You really can. You really do. And I love that, man. Absolutely. They need to sue that Rawlings
chick for copyright. Yeah, they do. That's what all Edinburgh does. Go take Harry Potter back. Go
take him back. Take him back. All right, man, because we're out here living every day knowing
we're alive in the city of the dead. Every day you walk around and mortar made out of human
bone. And guess what? The only bone I got is the bone for my wife. Okay. And the TSA. And for
hunting the paranormal. Yes. And now we're out here. I can't wait. Tonight we're going to see some
ghosts. Um, because I'm going to fart in a Ziploc bag and watch it. Watch it.
His life is beautiful. His life is beautiful. We're getting so good at this. 11 years in,
we're getting so good at this. We're so good at radio. You're going to love how I end this episode
with this triple L like I always do. Fart in a bag. Thinking about condensed farts in a Ziploc bag.
And then you laugh because you've got to because if not, you're going to throw yourself off a bridge
like one of those hundreds of dogs. Yeah. Really great episode. All right, everyone.
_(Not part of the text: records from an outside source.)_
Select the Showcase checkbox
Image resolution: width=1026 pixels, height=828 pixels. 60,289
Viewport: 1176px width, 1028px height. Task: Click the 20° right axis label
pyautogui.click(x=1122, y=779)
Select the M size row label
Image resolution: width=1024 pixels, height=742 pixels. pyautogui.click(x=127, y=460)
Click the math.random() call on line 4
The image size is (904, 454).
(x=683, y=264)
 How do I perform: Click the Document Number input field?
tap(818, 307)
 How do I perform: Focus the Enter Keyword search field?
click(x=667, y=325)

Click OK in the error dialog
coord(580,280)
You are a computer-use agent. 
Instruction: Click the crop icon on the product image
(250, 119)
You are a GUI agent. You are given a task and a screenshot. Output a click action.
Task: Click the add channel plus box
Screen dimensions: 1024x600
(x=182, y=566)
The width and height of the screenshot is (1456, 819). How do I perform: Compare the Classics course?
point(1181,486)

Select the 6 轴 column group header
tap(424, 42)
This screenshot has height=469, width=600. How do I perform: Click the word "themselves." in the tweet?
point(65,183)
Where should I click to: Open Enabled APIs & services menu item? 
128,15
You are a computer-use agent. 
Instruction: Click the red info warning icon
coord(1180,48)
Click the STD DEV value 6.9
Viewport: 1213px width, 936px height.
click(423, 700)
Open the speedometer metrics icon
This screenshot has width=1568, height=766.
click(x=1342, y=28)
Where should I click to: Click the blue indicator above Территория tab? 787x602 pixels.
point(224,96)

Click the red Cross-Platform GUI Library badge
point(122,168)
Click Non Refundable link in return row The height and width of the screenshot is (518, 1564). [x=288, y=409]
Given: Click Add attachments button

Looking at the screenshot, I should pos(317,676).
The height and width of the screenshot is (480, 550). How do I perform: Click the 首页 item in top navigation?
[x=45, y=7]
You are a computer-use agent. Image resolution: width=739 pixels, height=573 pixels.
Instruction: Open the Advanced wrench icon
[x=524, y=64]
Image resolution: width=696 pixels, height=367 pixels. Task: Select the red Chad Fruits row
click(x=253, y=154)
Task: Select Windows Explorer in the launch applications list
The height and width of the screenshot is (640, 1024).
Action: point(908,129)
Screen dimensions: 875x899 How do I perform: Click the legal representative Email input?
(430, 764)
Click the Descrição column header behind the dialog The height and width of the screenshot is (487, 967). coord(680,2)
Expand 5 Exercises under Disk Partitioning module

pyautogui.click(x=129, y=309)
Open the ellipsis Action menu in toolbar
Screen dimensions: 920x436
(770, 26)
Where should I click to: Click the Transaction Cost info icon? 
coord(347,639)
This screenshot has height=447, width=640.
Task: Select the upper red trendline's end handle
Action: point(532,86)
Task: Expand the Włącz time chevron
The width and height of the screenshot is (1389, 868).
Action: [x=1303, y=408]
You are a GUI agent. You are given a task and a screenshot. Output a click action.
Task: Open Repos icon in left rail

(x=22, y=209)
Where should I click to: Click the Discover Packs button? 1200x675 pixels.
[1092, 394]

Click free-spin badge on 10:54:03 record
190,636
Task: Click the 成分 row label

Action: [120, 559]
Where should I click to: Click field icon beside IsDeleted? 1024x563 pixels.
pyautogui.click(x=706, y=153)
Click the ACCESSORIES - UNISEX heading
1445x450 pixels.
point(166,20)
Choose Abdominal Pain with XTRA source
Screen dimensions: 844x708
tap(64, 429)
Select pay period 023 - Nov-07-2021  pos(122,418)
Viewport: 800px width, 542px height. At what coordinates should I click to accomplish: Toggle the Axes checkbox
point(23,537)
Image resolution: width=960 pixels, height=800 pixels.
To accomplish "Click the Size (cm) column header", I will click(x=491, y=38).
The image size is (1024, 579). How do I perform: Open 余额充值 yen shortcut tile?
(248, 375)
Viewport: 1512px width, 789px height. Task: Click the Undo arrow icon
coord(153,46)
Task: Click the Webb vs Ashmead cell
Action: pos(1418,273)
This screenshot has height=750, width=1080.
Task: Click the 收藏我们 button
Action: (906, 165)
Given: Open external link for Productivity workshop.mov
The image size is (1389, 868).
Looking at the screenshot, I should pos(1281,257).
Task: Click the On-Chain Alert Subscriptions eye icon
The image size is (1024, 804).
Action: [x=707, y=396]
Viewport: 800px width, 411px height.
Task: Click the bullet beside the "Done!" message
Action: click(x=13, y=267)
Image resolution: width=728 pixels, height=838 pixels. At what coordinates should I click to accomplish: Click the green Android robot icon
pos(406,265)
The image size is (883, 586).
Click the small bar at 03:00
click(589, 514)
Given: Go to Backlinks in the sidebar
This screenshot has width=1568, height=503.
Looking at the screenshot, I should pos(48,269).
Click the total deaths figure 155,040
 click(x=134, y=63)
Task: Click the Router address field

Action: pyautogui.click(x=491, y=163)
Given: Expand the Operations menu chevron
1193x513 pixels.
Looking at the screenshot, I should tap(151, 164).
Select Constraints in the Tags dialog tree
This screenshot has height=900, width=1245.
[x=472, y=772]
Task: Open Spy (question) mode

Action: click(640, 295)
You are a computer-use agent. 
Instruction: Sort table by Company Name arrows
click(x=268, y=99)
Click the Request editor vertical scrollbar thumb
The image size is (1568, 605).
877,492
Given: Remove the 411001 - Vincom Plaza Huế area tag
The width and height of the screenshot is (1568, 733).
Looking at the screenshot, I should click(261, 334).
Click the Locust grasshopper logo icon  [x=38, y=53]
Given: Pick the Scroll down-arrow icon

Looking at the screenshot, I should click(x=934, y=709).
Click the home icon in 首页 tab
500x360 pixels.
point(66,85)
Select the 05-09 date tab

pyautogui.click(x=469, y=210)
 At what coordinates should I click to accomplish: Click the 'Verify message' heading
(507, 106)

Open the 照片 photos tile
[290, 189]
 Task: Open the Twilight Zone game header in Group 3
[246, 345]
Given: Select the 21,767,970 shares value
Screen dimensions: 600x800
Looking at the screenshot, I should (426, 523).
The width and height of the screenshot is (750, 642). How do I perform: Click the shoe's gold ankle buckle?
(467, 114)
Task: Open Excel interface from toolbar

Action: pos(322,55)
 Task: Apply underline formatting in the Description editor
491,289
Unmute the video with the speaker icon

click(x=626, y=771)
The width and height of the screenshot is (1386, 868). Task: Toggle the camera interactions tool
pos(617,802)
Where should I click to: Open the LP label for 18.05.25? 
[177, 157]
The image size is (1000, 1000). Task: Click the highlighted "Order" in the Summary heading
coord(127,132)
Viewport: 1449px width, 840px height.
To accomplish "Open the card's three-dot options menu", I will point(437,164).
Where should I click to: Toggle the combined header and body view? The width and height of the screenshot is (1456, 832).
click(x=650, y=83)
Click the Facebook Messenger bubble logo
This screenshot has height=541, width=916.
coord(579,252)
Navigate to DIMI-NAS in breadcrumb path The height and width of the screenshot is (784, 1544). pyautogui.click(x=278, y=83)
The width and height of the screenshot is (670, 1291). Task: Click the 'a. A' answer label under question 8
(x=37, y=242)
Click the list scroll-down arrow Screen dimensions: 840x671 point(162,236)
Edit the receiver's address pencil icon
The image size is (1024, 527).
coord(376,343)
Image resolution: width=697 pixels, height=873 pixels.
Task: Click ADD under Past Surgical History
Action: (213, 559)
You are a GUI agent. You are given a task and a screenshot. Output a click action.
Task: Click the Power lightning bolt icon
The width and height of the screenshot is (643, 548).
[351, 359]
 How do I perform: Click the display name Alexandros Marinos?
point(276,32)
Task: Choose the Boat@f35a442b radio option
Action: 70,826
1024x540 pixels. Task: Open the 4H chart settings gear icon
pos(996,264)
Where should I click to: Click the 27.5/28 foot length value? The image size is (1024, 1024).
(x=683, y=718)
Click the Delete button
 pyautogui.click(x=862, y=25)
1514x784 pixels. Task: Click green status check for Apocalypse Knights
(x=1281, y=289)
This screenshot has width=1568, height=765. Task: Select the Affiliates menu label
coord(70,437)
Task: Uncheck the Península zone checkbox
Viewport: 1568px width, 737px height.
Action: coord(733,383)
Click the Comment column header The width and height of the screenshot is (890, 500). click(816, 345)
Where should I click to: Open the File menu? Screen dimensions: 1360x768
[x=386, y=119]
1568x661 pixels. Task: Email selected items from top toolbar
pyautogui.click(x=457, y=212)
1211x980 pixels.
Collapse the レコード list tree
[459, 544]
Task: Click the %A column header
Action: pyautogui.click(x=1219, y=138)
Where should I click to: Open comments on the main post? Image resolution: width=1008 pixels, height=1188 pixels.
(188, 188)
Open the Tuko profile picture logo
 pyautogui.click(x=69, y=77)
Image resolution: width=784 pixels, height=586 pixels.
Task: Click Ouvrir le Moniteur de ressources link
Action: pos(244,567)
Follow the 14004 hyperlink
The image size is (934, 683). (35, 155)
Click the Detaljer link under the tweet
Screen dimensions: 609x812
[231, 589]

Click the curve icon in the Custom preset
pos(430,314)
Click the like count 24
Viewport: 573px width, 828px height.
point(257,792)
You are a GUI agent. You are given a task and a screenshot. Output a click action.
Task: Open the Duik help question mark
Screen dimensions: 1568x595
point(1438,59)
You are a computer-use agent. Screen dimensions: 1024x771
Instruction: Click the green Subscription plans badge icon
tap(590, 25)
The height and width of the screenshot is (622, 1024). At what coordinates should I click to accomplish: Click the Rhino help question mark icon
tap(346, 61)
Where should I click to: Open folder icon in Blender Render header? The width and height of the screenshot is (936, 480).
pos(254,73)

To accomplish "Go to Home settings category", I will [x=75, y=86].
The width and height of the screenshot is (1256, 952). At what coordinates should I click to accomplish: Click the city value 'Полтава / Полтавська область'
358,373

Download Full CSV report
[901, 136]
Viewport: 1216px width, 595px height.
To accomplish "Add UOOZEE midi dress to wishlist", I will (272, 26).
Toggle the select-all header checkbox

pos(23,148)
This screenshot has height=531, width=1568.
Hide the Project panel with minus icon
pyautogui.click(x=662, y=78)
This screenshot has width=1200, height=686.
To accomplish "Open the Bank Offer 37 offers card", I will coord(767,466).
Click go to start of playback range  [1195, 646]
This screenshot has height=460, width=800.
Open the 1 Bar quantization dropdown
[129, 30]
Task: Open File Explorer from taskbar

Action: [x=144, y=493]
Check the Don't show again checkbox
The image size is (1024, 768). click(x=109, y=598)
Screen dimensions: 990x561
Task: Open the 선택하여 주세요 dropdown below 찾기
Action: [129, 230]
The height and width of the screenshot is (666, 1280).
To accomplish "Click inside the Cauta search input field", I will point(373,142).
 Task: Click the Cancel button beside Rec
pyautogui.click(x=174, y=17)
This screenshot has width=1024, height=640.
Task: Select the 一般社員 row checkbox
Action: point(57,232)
Thank you
for listening and thanks so much for supporting us. Uh, and it's just, it truly has been awesome.
It's been awesome to be able to tour Europe. I can't wait. We got Edinburgh tonight. We can't,
but we've already done Edinburgh and it was fantastic. It was fantastic. Again, Henry did
a frog bit where he just totally got naked, covered himself in green goo and just belched.
And it was just fantastic. Yeah, I did that. Fantastic. Fantastic. Fantastic. All right,
everyone. Thank you for listening. Hail yourselves. Magustalations, everyone and be safe out there.
Get out. Get out. Get out and let, let him go. Yeah, let the girls go. Don't stab anybody.